Internet speed is a very popular misconception, and the numbers you get quoted by your isp always confuse people as the isps wrongly refer to these numbers as speed, when in fact it is bandwidth. Your data still travels at the same "speed" what increases when you pay more for your internet and get a "faster" package is the amount of data you can down/upload at the same time. for example if you upgraded from a 1mb to 10mb connection and downloaded a file yes you would receive it approx 10 times faster but thats not because you are getting it faster, it is because you are getting more of it in one go. This is an important fact to remember .I will add though Fibre optic cable is obviously faster than the old fashion copper wire based adsl connections (unless you live in the UK or Ireland where pikeys keep knicking all the copper cabling). Although fibre optic uses light the data does NOT travel at the speed of light , it actually travels at apporx 60% of the speed of light due to the light bouncing off the inside of the cables and a few other more geeky reasons like air, and light travels slower thru glass to give you a rough idea this means you will never be able to ping lower than between 70-80ms from new york to London for example with a direct connection based on the speed of light once you add the variables that slow the data down a more real world number is closer to 120ms.
When it comes to what bandwitdh you need to play online it may surprise you to know the absolute min suggested by microsoft is 512k down, 256k up , obviously this isnt going to give you a great expereince but it gives you an indication of what the architecture was designed for, As a rule of thumb your everyday run of the mill basic adsl is more than adequate. the only exception of this is if you want to get host, if so the more upload speed you have the better expereince players connecting you will have.
One comment I see alot on game forums especially in regards to cod is the "netcode" is years old, this is basically correct for the most part , There is a good reason for this though as things haven't changed for years. Internet protocols were developed at a time when connections were dial up and bandwidth was tiny, and even a good few years afterwards even something as basic as an isdn home connection was considered fast. As such even though we are now have super fast fibre optic connections that send data hurtling around the world at nearly the speed of light... the decades old protocols and the same packet sizes used back in the late 80's are still used today so running a game off years old netcode doesn't matter. Netcode doesnt just cover the way data is handled though but for the proposes of reference in forum posts and my description here thats the part i dealt with before the semantic pointer outters arrive.
So Thats the basics covered so now onto the bit you probably actually came here to read.
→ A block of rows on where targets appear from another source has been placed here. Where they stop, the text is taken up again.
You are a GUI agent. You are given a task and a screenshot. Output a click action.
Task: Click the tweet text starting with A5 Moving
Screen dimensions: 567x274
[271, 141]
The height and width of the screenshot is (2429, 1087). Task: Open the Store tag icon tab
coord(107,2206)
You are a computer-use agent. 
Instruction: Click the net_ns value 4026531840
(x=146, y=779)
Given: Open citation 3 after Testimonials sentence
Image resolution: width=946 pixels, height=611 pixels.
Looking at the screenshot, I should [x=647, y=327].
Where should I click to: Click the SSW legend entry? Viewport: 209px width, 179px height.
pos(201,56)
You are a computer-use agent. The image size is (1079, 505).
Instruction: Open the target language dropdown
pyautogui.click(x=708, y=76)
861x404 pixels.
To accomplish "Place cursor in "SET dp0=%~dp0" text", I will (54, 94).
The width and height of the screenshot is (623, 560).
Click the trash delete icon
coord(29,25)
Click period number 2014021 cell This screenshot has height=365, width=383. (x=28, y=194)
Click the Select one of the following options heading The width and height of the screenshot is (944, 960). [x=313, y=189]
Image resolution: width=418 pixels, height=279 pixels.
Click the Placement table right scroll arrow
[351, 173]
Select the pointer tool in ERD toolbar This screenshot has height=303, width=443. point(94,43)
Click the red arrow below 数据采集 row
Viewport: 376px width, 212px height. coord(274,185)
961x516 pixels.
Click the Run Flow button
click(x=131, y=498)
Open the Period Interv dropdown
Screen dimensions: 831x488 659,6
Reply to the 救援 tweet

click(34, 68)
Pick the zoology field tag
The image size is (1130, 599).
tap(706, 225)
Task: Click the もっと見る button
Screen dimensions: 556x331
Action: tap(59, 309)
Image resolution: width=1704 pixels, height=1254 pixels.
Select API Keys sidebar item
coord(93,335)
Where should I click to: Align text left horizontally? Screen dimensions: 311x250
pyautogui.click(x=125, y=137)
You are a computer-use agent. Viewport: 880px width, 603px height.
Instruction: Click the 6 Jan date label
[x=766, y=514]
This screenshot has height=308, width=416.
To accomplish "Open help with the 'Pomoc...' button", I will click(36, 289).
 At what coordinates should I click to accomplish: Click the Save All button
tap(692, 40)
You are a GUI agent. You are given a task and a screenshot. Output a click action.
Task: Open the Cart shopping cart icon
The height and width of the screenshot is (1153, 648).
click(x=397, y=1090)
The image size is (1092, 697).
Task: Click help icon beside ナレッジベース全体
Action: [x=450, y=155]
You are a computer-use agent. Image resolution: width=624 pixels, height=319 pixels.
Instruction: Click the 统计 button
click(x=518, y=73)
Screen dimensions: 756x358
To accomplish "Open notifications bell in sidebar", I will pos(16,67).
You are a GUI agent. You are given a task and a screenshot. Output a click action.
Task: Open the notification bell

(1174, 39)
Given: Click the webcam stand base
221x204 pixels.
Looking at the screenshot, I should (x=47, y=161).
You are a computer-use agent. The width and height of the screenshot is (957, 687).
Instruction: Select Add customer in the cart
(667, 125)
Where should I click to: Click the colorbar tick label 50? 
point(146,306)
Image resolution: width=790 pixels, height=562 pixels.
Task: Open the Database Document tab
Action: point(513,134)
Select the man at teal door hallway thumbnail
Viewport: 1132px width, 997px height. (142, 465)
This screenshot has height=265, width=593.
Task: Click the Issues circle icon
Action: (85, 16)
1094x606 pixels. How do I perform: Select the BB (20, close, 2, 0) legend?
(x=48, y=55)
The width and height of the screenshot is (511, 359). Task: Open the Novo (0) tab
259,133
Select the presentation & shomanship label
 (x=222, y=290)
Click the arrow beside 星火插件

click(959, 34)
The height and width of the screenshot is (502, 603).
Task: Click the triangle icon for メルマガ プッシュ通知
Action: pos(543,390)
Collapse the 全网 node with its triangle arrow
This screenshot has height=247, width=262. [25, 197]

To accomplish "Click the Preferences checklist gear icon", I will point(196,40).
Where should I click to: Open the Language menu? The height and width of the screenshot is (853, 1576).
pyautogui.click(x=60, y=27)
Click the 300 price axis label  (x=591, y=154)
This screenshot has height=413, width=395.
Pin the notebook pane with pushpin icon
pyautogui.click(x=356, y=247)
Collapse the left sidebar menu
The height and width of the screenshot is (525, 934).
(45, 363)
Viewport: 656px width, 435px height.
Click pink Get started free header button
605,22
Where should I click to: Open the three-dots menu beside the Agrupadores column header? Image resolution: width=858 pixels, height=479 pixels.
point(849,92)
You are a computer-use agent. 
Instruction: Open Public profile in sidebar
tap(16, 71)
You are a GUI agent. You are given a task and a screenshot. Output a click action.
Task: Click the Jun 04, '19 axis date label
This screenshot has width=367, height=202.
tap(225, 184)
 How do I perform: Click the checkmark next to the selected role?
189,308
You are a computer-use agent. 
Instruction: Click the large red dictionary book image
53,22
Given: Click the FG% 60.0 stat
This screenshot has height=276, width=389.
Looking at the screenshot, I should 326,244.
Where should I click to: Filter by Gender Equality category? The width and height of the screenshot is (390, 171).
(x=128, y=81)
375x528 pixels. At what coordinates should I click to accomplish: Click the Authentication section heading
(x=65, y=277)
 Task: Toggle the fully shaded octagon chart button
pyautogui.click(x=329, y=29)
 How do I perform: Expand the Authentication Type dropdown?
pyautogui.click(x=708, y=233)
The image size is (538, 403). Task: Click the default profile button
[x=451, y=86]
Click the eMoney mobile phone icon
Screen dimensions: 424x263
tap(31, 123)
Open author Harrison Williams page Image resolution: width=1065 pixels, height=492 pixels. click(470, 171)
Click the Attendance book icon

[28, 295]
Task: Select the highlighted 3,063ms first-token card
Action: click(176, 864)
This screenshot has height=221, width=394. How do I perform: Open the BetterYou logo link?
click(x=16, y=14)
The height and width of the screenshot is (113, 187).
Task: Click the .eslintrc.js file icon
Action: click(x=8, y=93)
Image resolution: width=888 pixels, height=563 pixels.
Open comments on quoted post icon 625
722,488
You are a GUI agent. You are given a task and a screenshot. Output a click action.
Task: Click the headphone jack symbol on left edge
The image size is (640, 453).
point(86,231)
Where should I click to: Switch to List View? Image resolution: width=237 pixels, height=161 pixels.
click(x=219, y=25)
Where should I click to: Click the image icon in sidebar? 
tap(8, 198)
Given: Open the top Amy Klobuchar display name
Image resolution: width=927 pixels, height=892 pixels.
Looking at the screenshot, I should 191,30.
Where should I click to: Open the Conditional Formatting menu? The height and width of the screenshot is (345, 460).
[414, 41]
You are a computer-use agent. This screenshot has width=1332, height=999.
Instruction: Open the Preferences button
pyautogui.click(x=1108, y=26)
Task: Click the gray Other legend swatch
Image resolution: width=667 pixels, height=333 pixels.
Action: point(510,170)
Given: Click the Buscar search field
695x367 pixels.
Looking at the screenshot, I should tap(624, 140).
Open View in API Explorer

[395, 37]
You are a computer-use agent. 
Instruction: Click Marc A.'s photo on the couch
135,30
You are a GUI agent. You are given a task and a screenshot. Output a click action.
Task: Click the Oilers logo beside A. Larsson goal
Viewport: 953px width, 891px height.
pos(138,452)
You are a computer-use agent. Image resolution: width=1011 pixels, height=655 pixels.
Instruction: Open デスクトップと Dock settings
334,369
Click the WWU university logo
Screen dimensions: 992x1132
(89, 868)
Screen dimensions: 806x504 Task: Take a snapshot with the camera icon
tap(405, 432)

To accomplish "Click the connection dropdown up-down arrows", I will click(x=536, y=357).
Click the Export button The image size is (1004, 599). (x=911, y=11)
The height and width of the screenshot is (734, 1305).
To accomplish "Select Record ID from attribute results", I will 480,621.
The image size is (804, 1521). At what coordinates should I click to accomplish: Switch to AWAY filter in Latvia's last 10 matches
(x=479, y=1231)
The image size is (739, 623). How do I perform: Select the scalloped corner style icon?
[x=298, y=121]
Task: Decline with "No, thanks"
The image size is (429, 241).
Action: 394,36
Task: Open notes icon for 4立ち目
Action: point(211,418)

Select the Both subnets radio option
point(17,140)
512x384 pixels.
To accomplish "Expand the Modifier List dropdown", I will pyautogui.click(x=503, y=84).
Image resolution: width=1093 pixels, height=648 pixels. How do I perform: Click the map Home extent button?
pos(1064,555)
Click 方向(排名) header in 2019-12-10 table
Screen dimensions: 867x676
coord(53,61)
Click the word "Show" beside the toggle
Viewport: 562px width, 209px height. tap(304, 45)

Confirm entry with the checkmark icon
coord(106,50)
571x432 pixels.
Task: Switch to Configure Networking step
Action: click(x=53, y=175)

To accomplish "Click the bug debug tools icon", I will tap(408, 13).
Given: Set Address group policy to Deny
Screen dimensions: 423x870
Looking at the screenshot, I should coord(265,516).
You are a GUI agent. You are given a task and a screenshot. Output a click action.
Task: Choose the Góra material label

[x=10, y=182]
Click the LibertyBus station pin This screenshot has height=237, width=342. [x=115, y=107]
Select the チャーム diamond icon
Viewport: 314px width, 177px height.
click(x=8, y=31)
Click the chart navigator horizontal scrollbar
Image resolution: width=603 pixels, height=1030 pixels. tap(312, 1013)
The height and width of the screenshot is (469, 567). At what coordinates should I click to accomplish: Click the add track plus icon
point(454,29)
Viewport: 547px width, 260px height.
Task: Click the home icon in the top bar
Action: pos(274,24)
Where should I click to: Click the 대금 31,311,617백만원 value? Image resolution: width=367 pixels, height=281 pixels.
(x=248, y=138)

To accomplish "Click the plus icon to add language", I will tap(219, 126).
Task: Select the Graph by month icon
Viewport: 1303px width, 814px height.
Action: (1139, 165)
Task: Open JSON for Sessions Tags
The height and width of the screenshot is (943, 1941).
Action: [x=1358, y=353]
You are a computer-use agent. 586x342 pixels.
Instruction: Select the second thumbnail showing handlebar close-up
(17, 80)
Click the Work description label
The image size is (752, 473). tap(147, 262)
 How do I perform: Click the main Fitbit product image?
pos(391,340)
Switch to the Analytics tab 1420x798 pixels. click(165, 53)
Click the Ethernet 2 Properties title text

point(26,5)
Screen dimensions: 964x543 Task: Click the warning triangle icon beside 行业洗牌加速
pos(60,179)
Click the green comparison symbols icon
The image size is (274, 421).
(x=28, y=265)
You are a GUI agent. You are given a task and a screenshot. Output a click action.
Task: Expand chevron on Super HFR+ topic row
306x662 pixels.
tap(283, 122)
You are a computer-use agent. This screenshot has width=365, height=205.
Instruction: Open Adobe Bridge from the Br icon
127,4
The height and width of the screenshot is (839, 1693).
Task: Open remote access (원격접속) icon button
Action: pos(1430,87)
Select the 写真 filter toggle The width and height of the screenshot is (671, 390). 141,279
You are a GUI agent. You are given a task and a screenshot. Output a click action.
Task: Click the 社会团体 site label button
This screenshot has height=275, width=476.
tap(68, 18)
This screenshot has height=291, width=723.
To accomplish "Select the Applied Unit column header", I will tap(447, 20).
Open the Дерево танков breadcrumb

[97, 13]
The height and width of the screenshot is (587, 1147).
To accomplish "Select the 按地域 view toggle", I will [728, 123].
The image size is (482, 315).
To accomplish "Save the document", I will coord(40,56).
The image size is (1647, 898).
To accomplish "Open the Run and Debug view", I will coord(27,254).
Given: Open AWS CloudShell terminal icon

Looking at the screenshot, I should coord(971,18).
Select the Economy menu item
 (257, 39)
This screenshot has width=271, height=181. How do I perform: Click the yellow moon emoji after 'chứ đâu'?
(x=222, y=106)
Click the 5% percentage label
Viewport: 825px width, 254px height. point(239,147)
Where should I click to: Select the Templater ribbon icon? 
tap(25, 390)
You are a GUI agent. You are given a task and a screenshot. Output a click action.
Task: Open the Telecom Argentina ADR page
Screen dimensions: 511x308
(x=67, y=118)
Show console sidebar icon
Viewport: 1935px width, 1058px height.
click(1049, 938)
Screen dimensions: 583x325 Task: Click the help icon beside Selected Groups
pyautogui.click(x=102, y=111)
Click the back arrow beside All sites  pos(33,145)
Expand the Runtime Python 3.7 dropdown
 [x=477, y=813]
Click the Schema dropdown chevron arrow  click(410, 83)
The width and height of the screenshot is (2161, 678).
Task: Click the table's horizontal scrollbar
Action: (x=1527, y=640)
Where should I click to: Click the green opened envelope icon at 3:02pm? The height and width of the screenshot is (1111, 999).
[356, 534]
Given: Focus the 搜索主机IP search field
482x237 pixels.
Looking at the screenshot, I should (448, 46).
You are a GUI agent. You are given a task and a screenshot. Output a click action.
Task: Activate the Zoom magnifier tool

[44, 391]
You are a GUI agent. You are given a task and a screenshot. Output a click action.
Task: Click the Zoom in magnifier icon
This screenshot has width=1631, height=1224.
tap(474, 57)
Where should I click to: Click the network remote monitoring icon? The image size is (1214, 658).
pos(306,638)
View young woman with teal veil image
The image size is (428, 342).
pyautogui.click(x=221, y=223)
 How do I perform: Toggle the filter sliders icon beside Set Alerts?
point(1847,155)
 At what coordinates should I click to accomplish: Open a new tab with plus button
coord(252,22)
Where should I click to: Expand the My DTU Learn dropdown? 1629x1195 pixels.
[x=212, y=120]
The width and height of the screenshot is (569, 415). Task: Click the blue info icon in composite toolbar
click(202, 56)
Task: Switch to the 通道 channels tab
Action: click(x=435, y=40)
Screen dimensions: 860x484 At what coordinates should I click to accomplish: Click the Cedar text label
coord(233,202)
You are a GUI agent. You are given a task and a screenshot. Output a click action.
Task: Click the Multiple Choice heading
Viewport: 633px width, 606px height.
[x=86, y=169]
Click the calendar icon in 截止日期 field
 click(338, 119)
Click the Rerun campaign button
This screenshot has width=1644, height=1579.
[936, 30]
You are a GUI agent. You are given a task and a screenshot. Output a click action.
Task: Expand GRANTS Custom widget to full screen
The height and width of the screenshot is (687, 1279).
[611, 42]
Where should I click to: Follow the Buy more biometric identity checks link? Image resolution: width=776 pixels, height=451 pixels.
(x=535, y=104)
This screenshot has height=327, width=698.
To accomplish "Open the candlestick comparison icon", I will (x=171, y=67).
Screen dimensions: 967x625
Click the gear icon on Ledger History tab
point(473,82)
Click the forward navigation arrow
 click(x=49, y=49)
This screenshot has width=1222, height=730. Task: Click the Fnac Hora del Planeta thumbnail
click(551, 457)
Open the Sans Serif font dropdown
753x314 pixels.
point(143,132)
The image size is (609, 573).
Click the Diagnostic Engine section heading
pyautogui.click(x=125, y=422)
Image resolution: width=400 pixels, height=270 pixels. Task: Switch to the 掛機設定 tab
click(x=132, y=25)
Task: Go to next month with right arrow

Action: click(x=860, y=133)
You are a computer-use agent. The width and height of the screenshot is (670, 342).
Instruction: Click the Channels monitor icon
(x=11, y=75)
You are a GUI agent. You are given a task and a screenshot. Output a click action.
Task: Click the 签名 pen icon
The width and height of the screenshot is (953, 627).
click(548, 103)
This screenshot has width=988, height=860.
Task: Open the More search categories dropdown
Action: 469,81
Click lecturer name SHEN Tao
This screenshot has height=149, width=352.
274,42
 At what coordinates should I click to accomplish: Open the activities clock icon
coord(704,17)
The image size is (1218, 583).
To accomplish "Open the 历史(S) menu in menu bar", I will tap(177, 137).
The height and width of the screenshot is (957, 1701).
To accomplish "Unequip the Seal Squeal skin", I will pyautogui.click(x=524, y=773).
Tips, tricks and hints to optimize your connection and pwn noobs like a leet pro
First off one big huge mahoosive disclaimer, any tweaks suggested should only be done if you feel confident and understand the whats and wherefores, and more importantly how to reverse them. I have listed them by most likely to achieve a positive result and also by complexity. So basically the further down the list you get the more technical they become. I am not guaranteeing any or all of these will work but they have all been tested and proven to help some people to some degree when playing online.
The first tip is RTFM!, no I am not intentionally being sarcastic (although maybe just a little bit), but it never ceases to amaze me how many people don't take the time to read the proper manual that came with their equipment. Most people read the quick start paper guide that was loose in the box and never realise on that disk you never looked at is usually a proper full manual usually saved as a .pdf file.
Batton down the mainsail we're heading into Port
Ports are basically little gateways in your network that allows data through, they also control the infamous open/moderate/strict NAT part of xbl. So should always be your first step in setting up an xbox. Two things to remember at this point, there are set ports that control and are used by xbl which allow matchmaking and chat for example to function correctly, and extra ports that are specific to certain games.One of the biggest debates i've seen on gaming forums is the "throw it into the dmz to open the NAT" IN my opinion this is not advisable at all without going into a huge diatribe, routers have firewalls for a reason, putting your xbox the wrong side of that protection is a bad idea. Most times I've found people who are having Nat issues usually say something like "i tried to forward the ports and it didnt work" , Protip restarting your xbox and router/modem can do magical things once you port forward. i am sure even without checking there is already a few dmz threads lurking on these new forums so be warned.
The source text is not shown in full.